§ Instructions to follow: Write out the line with "Given: Click the current lot number 143" and every later line through the end of the data below, exactly as given, with no pictures in the copy.

§ Extracted records:

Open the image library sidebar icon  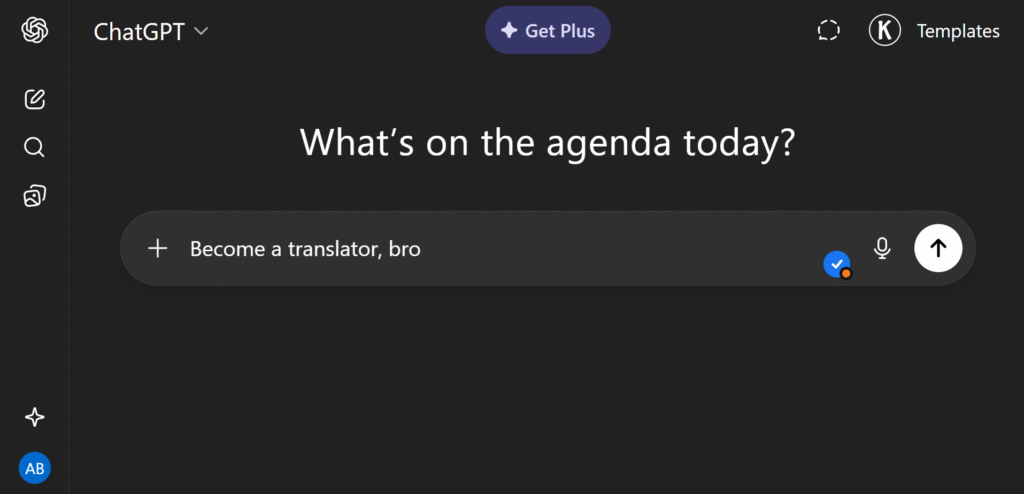click(34, 196)
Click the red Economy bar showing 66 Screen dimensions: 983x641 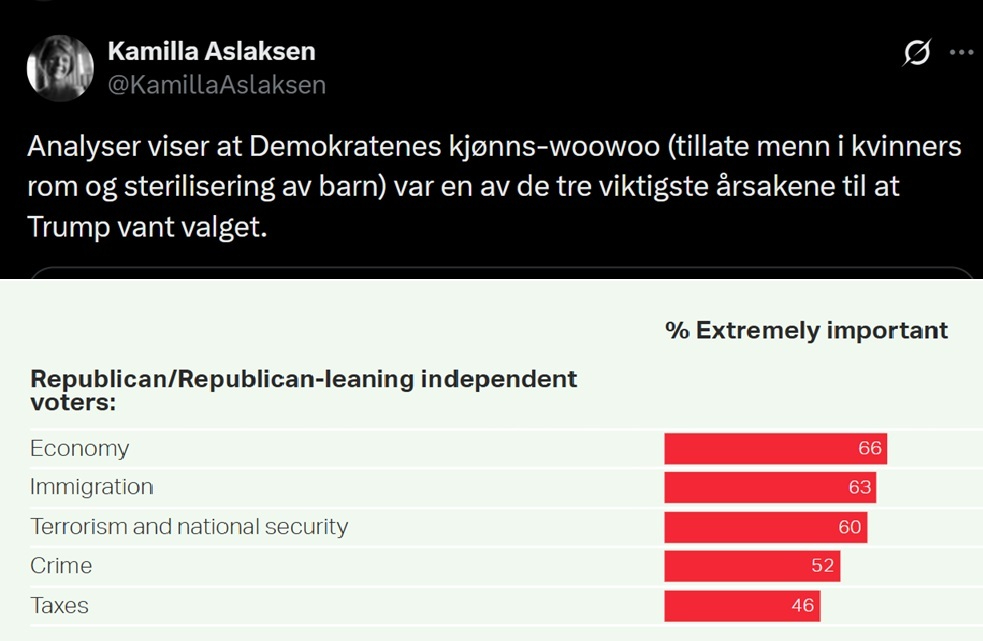point(775,448)
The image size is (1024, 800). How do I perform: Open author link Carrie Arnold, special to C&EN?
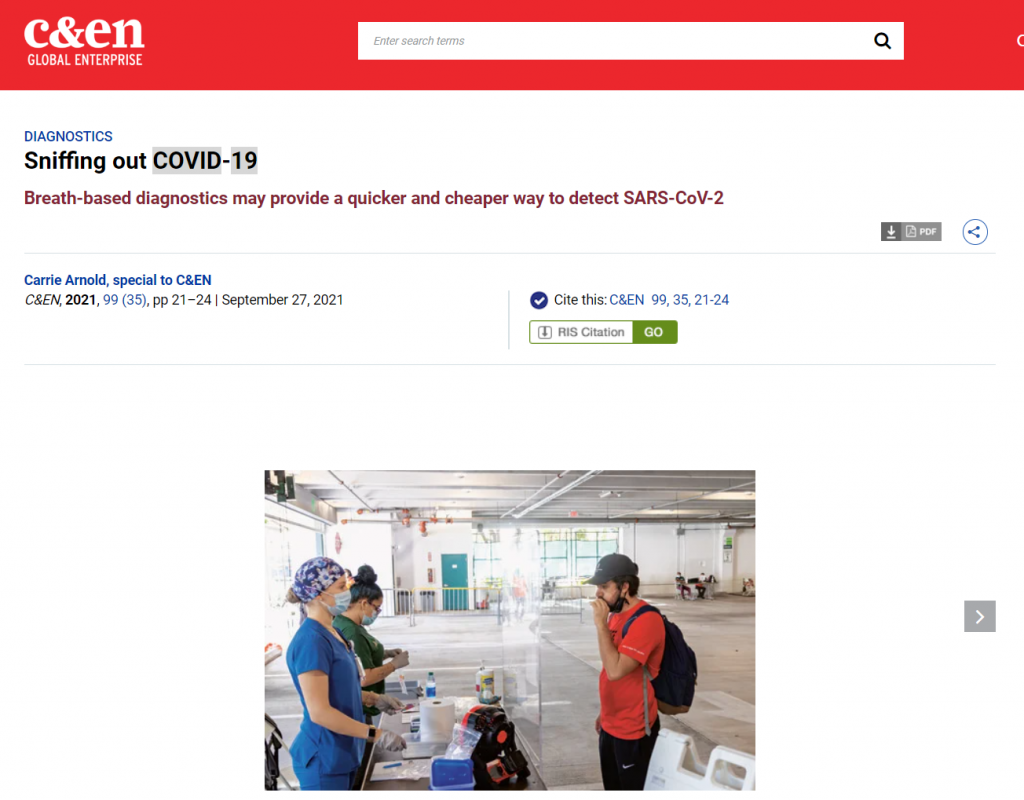[x=118, y=280]
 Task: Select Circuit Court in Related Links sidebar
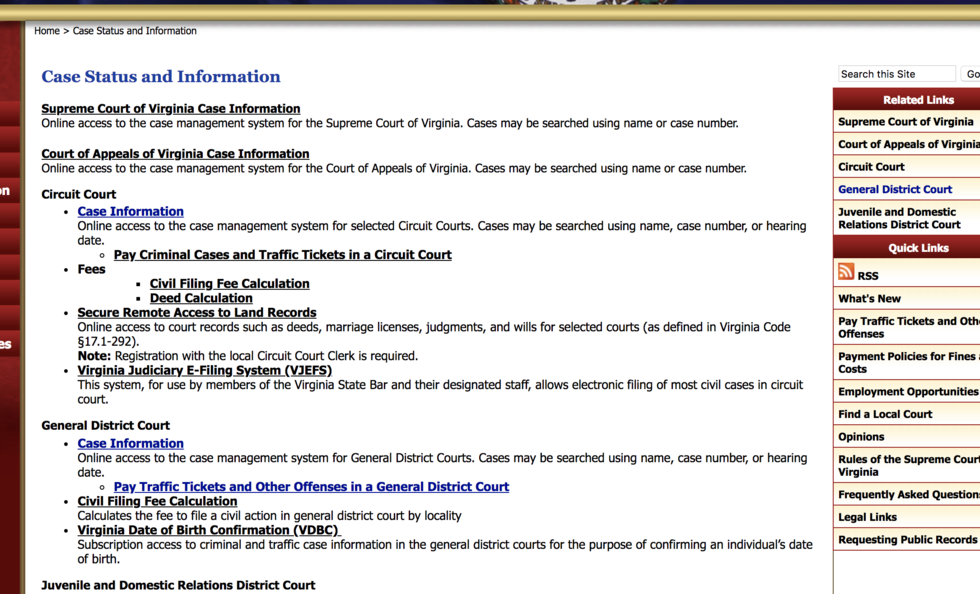click(871, 167)
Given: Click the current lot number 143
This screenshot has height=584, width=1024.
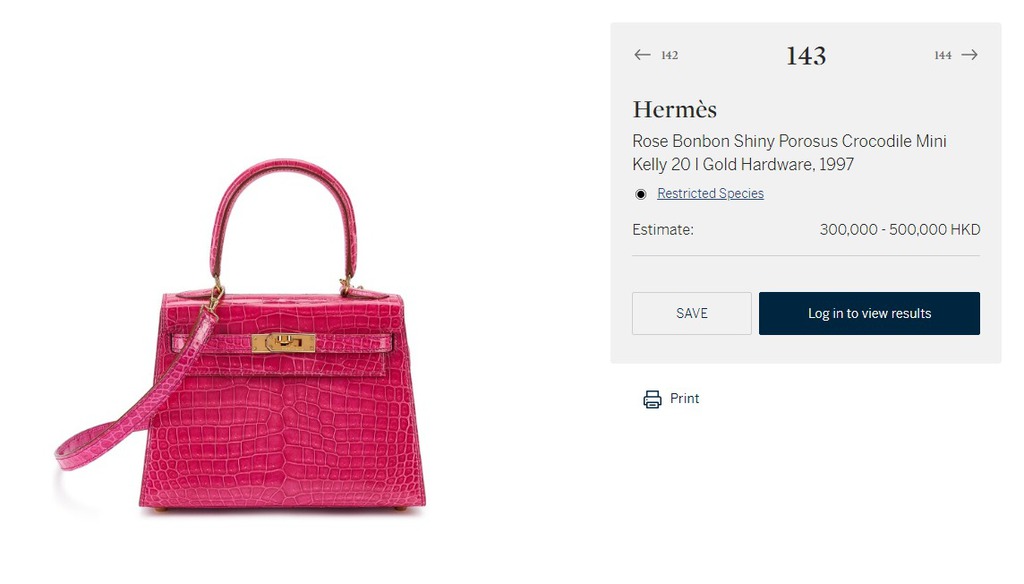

§ Answer area:
Given: Click the current lot number 143
This screenshot has height=584, width=1024.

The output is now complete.